■ EXERCISE INSTRUCTIONS ■
Without pictures, repeat the lines of the entries from the one containing "This screenshot has height=451, width=1022." through the last, both ends included, and nothing else.

** SUPPLIED MATERIAL follows **

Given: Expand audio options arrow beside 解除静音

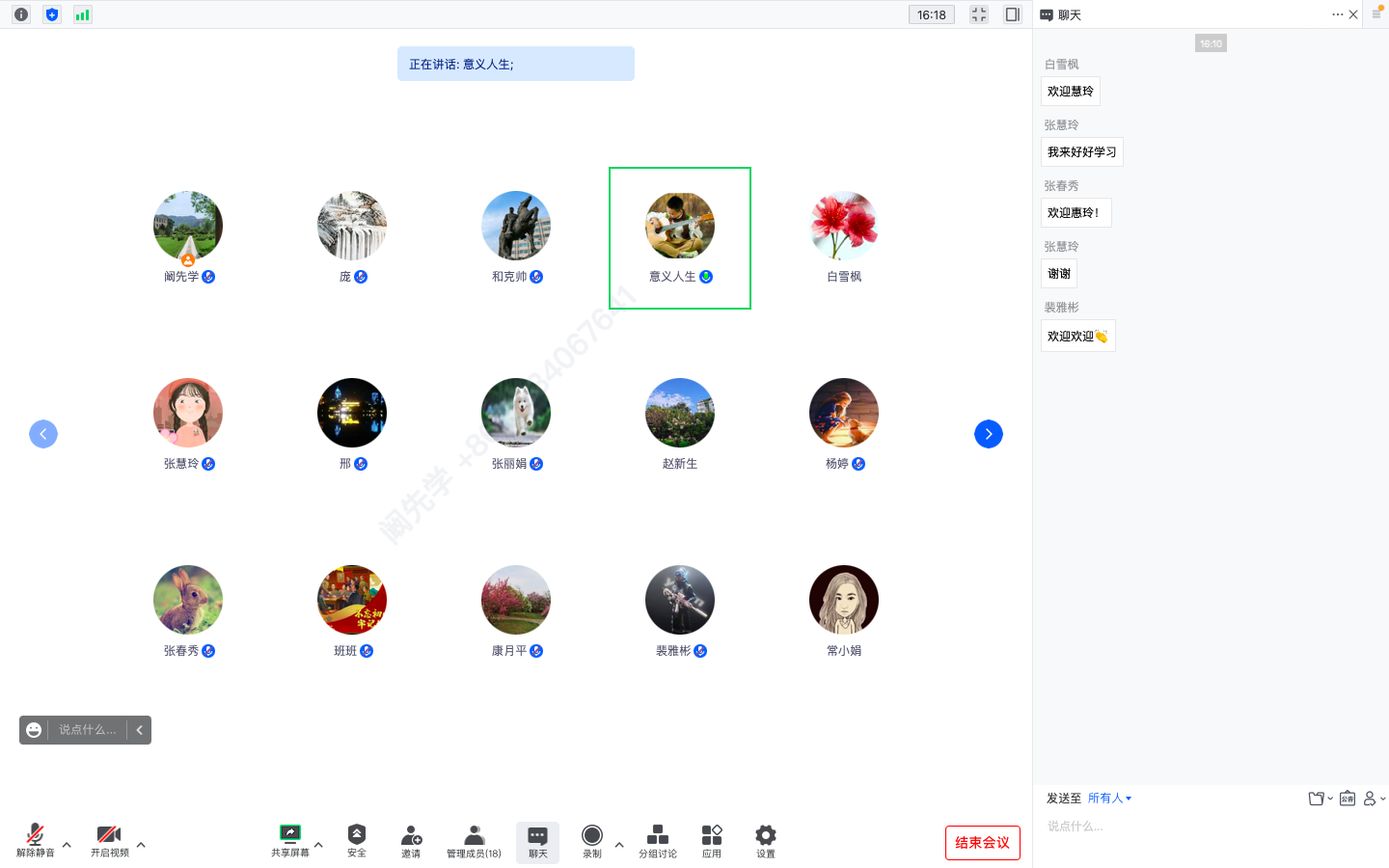Looking at the screenshot, I should click(67, 845).
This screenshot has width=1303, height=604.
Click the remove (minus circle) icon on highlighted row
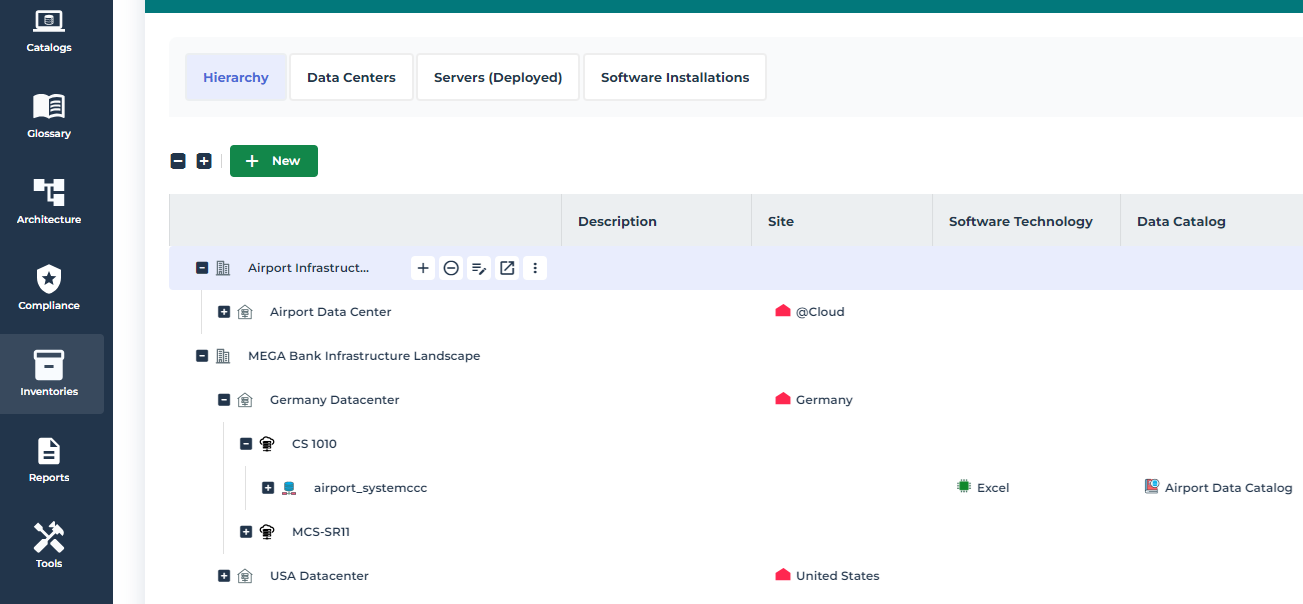pyautogui.click(x=451, y=268)
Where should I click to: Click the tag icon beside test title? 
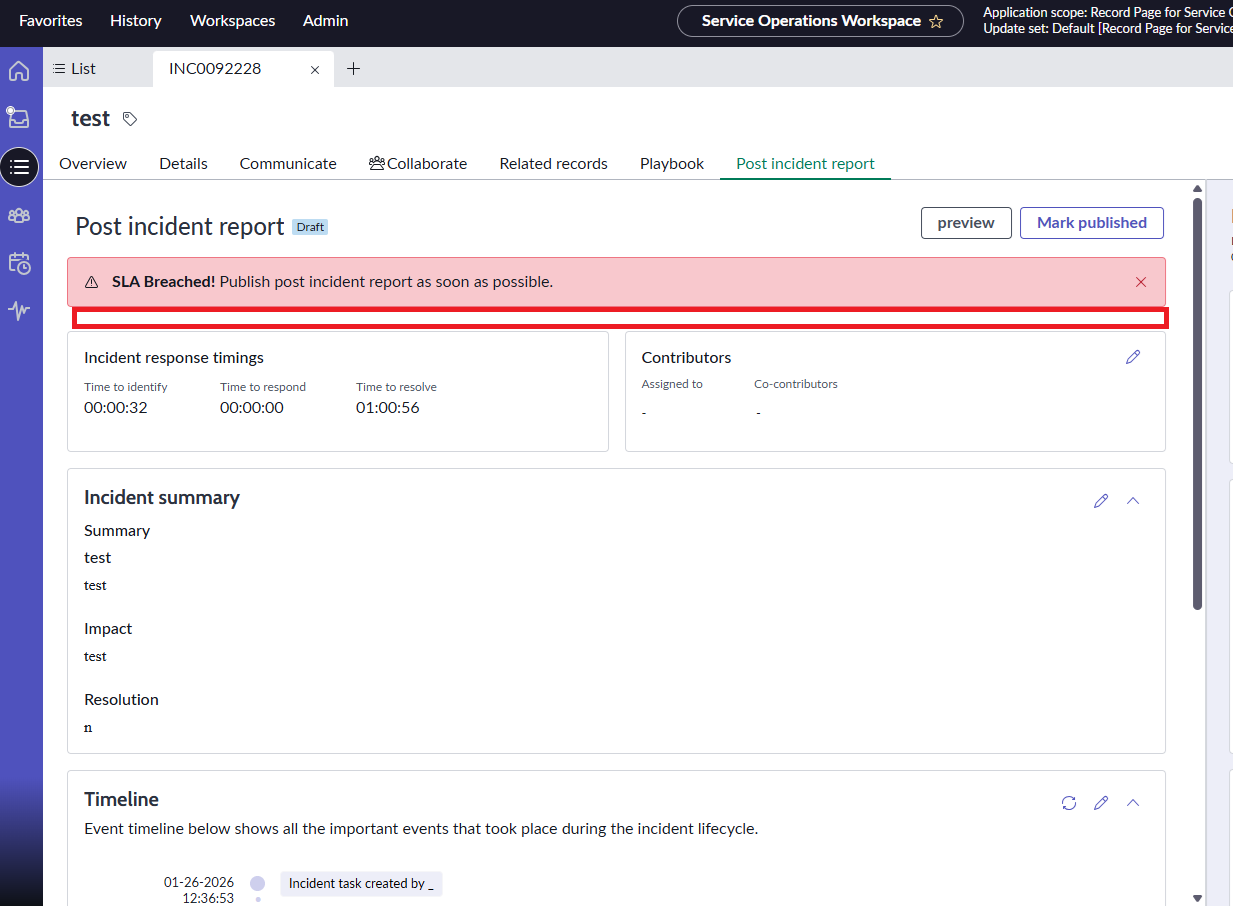click(129, 119)
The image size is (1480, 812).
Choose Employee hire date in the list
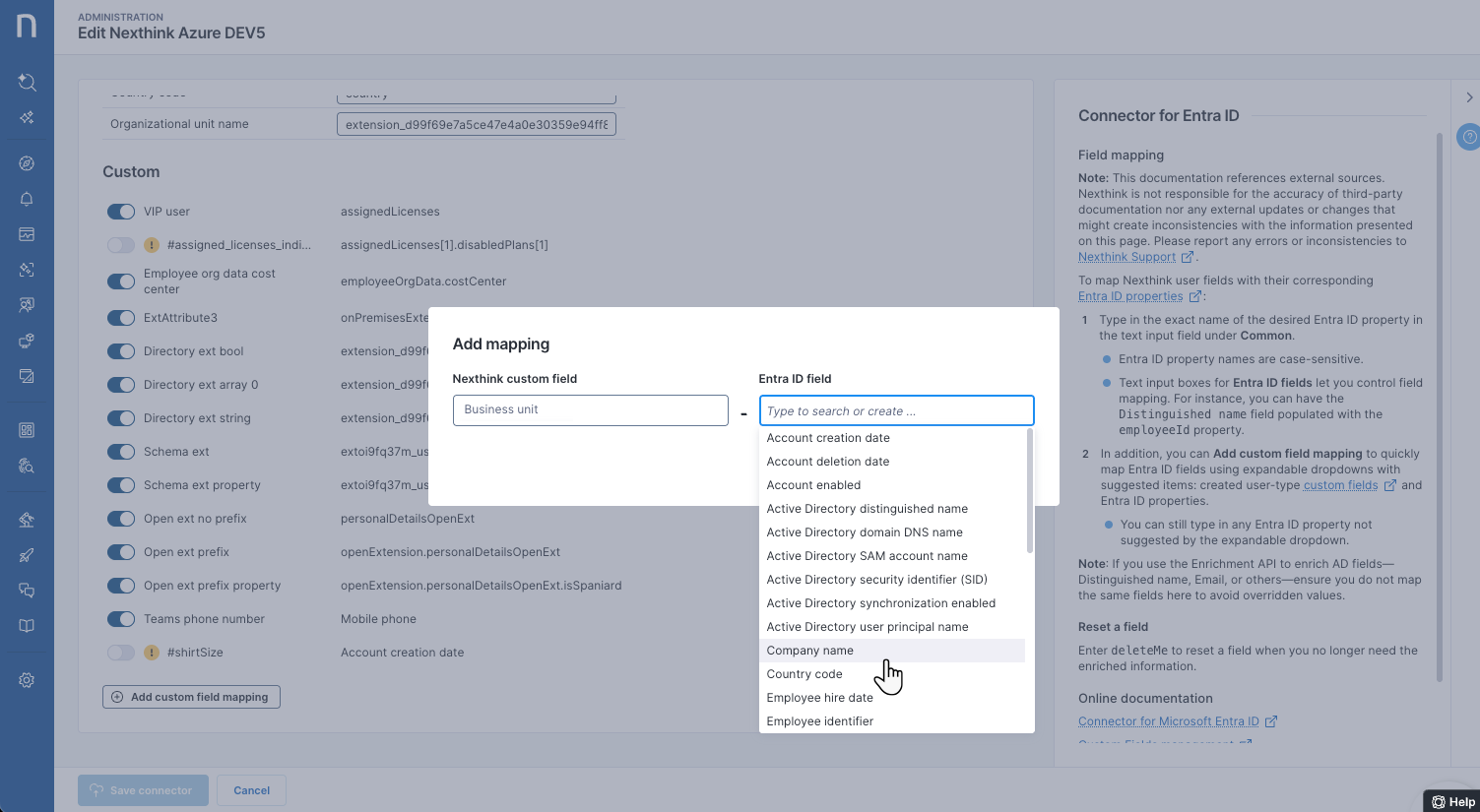click(819, 698)
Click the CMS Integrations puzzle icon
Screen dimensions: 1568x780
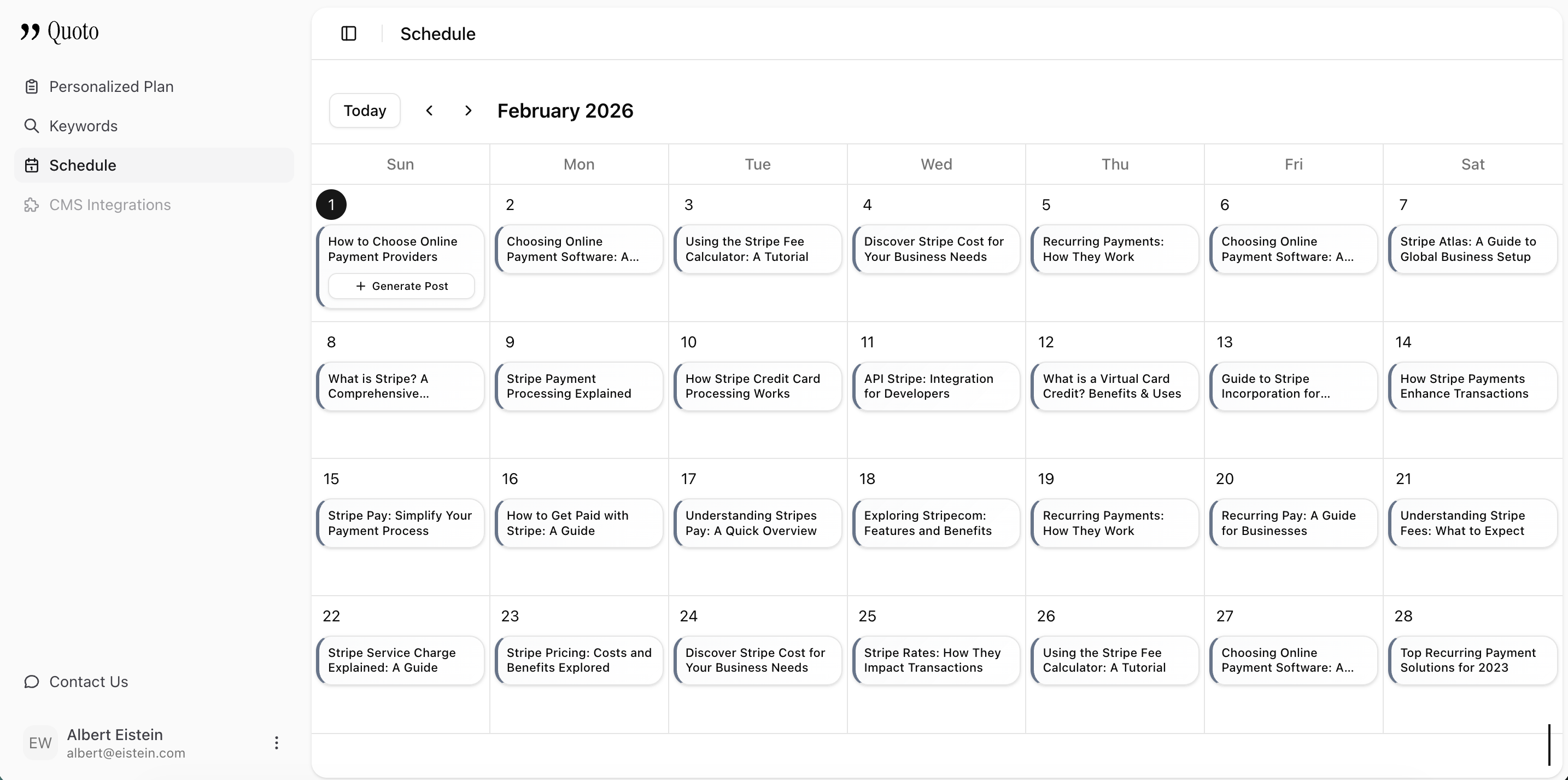(x=32, y=205)
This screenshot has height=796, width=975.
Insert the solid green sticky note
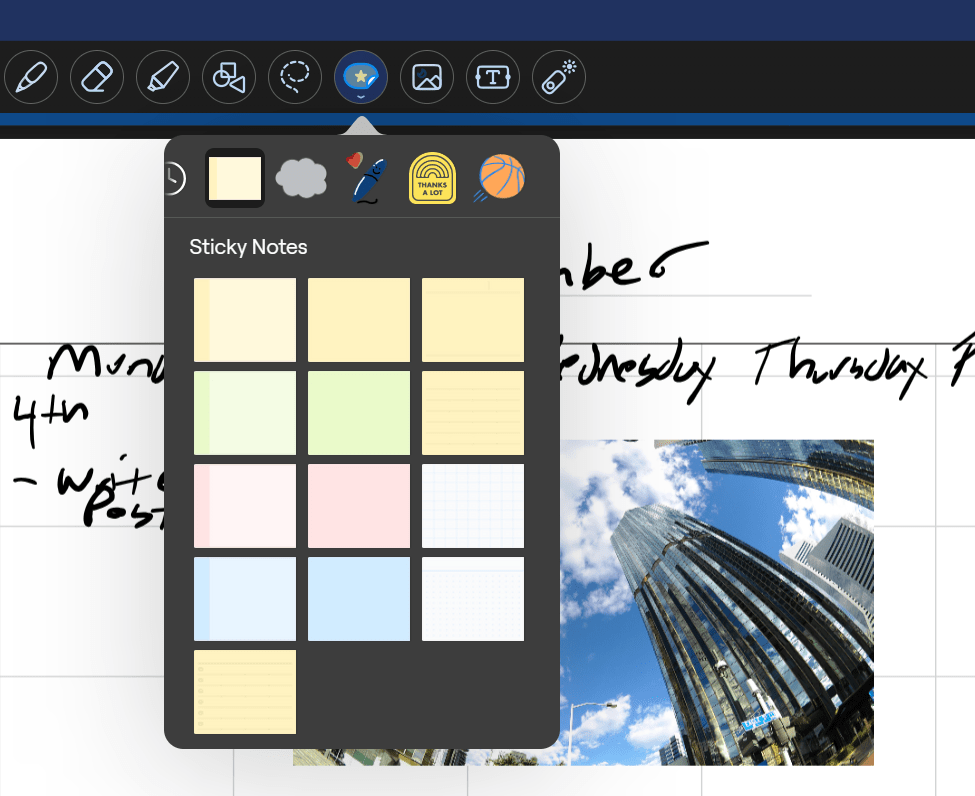tap(359, 413)
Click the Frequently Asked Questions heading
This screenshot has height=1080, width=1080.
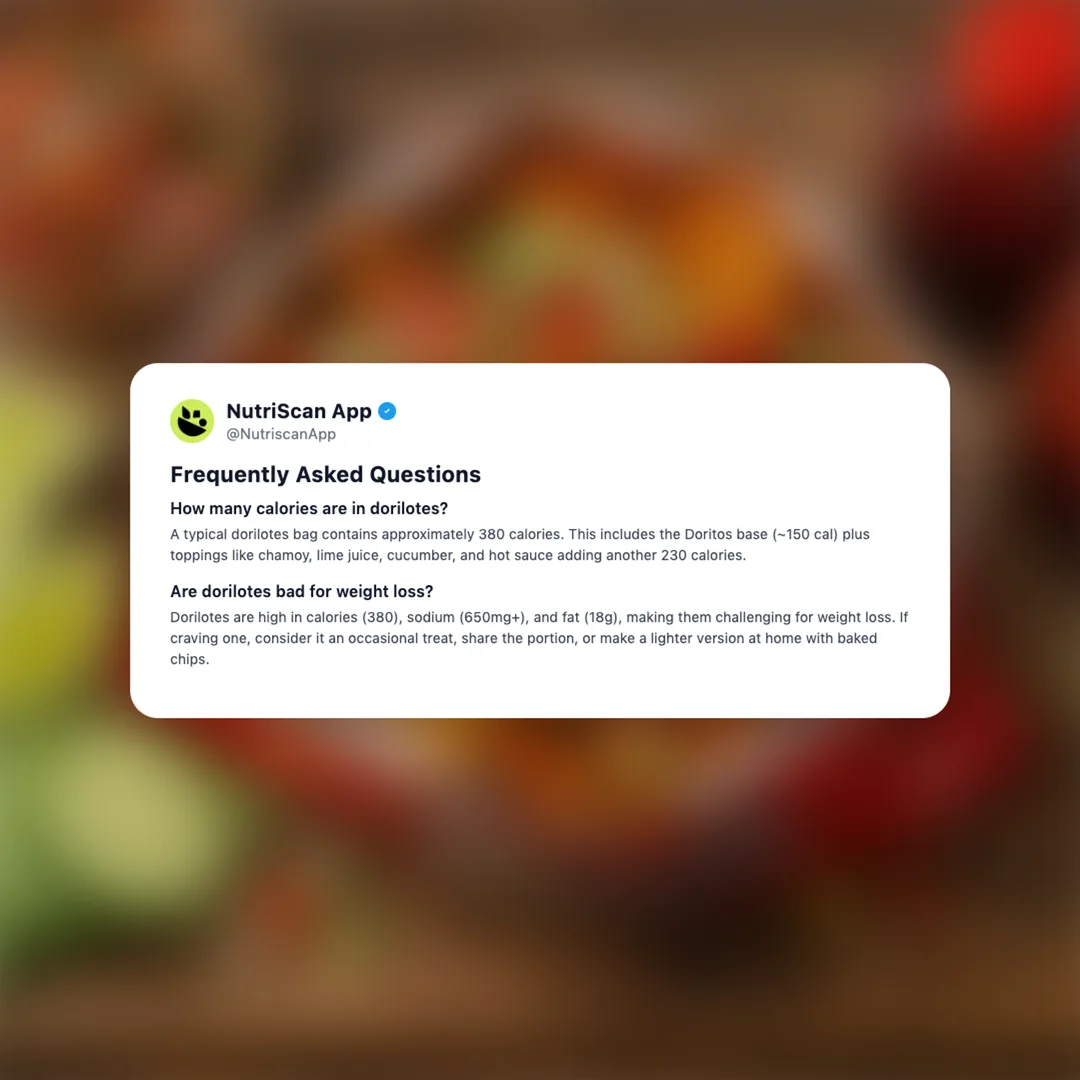pos(325,475)
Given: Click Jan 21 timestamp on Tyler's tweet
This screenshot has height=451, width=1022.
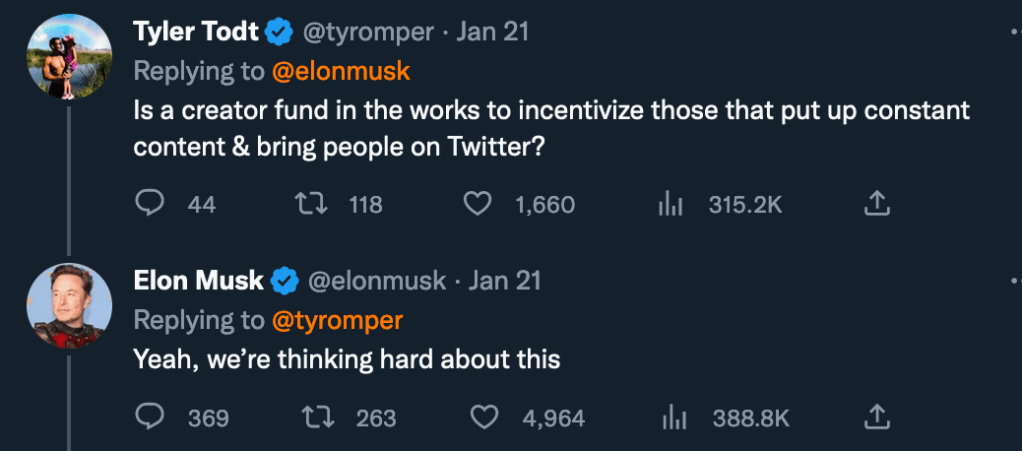Looking at the screenshot, I should (x=492, y=32).
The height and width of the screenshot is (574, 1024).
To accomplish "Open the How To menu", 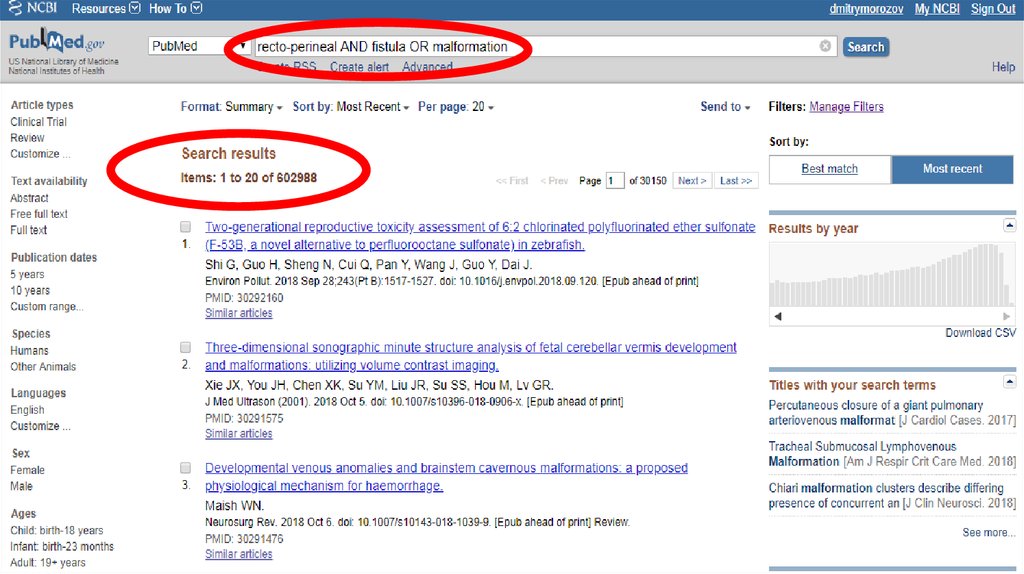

** End of SUPPLIED MATERIAL **

■ WORKED SOLUTION ■
This screenshot has height=451, width=1022.
Looking at the screenshot, I should (x=492, y=32).
The height and width of the screenshot is (574, 1024).
To accomplish "Open the How To menu", 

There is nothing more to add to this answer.